Text shown:
'''

Temporal Redundancy Analysis

Background

The temporal redundancy module in VSP provides methods for examination of the temporal spacing of observations. The object of the module is to identify a technically defensible temporal spacing. There are two different sampling goals that are addressed here. One of the main goals is determining if fewer observations could be used to characterize the contaminant concentrations at a well over time. A second objective that is sometimes needed is to identify the minimum temporal spacing between observations so that they are independent from one another. Methods are included in the module to address both objectives.

Before performing the analysis, the user may wish to clean the data. The Data Preparation tab in the Temporal Redundancy module includes tools to select wells for inclusion in the analysis, and to remove large temporal gaps and outliers that may be present in the data.

Single well analysis-iterative thinning

The iterative thinning approach is based on an algorithm published by Cameron (2004). The goal of the algorithm is simple, yet elegant: identify the frequency of sampling required to reproduce the temporal trend of the full data set. The trend may include simple upward or downward trends, but the algorithm also allows reproduction of more complex patterns, e.g., cyclical patterns related to seasonal variations in concentration.

The median temporal sample spacing between historical observations is first calculated and used as the baseline sample spacing. The iterative thinning algorithm uses the Lowess algorithm to fit a smooth trend and confidence bands (Cleveland 1979) around the full temporal data set. A default bandwidth of 0.5 is used. See LOWESS Plots for information on the equations used to fit the smooth trend and calculate the confidence bands around that trend. A percentage of the data points are removed from the data set and Lowess is used with the same bandwidth to fit a smooth trend to the reduced data set.

'''

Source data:
'''

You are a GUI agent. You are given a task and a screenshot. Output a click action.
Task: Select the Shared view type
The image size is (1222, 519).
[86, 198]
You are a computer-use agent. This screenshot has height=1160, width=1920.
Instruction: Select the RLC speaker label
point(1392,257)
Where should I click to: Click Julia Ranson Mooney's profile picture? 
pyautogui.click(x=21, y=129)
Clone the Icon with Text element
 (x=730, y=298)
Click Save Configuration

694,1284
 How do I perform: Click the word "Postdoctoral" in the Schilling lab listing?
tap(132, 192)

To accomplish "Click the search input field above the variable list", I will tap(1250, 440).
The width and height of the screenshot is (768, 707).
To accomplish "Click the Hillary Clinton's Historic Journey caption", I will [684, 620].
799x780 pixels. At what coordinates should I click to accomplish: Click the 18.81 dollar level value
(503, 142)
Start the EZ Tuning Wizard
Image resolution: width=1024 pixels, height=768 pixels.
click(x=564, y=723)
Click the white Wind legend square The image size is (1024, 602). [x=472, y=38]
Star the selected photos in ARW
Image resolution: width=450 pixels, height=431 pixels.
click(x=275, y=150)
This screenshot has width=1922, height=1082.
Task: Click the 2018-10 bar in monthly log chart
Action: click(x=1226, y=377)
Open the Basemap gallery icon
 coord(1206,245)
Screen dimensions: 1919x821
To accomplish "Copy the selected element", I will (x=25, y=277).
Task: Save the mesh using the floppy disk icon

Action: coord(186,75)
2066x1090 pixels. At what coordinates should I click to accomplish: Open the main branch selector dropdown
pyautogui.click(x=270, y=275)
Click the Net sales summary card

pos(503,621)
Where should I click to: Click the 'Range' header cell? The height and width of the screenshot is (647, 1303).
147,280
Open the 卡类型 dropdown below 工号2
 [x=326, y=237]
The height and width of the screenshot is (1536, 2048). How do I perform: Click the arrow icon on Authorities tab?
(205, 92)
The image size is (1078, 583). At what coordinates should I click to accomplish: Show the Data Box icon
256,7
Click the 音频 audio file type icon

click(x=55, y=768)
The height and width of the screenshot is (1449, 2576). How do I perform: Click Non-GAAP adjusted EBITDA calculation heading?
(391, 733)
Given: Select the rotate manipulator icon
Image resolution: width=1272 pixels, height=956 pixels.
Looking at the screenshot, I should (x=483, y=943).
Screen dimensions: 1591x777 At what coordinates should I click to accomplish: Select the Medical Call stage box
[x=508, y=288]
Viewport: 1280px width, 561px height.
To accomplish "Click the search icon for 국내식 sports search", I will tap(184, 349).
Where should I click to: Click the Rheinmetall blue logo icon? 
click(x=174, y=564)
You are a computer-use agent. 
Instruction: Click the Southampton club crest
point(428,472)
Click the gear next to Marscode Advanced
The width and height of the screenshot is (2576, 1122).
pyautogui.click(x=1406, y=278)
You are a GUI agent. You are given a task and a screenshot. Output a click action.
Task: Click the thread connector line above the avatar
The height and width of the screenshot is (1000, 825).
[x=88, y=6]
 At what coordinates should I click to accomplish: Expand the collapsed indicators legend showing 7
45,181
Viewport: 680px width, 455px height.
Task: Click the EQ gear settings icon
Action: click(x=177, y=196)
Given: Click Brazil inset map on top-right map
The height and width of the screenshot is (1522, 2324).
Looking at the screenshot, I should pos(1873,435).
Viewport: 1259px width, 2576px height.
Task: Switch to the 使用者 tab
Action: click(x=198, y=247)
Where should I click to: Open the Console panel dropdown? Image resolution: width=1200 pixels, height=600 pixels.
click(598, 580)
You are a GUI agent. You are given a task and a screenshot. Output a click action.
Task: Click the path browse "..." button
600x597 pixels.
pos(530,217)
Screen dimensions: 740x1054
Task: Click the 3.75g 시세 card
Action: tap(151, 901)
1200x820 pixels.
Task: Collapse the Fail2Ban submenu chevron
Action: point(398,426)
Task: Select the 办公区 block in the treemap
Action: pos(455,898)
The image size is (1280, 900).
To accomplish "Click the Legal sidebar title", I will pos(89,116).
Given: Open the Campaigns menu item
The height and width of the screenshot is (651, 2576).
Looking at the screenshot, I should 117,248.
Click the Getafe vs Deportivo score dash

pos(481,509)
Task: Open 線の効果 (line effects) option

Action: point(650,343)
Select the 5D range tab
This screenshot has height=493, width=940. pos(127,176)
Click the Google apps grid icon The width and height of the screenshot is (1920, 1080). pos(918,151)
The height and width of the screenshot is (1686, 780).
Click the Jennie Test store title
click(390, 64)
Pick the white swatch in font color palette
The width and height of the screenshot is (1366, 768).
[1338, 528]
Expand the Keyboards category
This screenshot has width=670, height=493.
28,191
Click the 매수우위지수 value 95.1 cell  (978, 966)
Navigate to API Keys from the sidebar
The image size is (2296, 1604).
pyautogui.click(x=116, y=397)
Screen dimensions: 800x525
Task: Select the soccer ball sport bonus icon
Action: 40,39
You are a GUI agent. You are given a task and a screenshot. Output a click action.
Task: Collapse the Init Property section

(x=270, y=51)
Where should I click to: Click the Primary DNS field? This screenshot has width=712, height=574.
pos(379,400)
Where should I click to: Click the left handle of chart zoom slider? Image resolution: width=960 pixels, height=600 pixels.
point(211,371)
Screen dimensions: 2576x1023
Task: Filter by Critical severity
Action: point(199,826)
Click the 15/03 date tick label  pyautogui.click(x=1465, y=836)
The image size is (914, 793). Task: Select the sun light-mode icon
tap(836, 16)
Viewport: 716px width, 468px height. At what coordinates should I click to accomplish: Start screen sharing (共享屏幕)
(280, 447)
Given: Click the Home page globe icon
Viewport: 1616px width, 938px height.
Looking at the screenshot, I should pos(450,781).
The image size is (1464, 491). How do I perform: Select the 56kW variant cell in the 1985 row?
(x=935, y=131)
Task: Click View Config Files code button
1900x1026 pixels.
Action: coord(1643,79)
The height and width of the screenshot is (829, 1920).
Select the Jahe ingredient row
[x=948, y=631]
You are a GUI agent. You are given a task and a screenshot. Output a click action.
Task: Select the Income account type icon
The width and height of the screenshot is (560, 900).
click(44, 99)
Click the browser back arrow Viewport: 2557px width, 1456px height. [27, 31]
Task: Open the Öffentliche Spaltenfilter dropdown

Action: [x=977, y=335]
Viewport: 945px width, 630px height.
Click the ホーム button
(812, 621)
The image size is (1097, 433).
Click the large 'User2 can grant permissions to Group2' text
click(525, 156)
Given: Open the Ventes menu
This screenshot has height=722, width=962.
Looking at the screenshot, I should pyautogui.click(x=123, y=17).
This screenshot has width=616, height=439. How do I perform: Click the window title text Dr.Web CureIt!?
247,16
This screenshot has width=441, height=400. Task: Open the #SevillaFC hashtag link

'''

Exercise description: Continue the temporal redundancy analysis text, starting right after its last sentence.

Task output:
The ability of the reduced data set to reproduce the temporal trends in the full data set is evaluated by calculating the percentage of the data points on the trend for the reduced data set that fall within the 90% confidence interval established using the full data set. Increasing numbers of data points are removed from the data set and each of the reduced data sets is evaluated for their ability to reproduce the trend observed in the full data set. A default level of 75% of the points on the trend for the reduced data falling within the confidence limits around the original trend is deemed acceptable (Cameron 2004). In order to guard against artifacts that might arise from the selection of a single set of data points to remove, the iterative removal process is repeated a large number of times (default number of iterations is 500). The proportion of data that can be removed while still reproducing the temporal trend of the full data set is used to estimate an optimal sampling frequency.

Single well analysis-variogram analysis

The use of variogram analysis for analysis of temporal redundancy has been discussed by several authors, including Tuckfield (1994), Cameron and Hunter (2002), and Cameron (2004). The first step is to calculate a temporal variogram for well concentrations, and then fit a variogram model to the experimental variogram. Given the definition of the range of the variogram model as the lag distance beyond which data are no longer correlated, the variogram range was proposed by Tuckfield (1994) as an estimate of a technically defensible sampling frequency.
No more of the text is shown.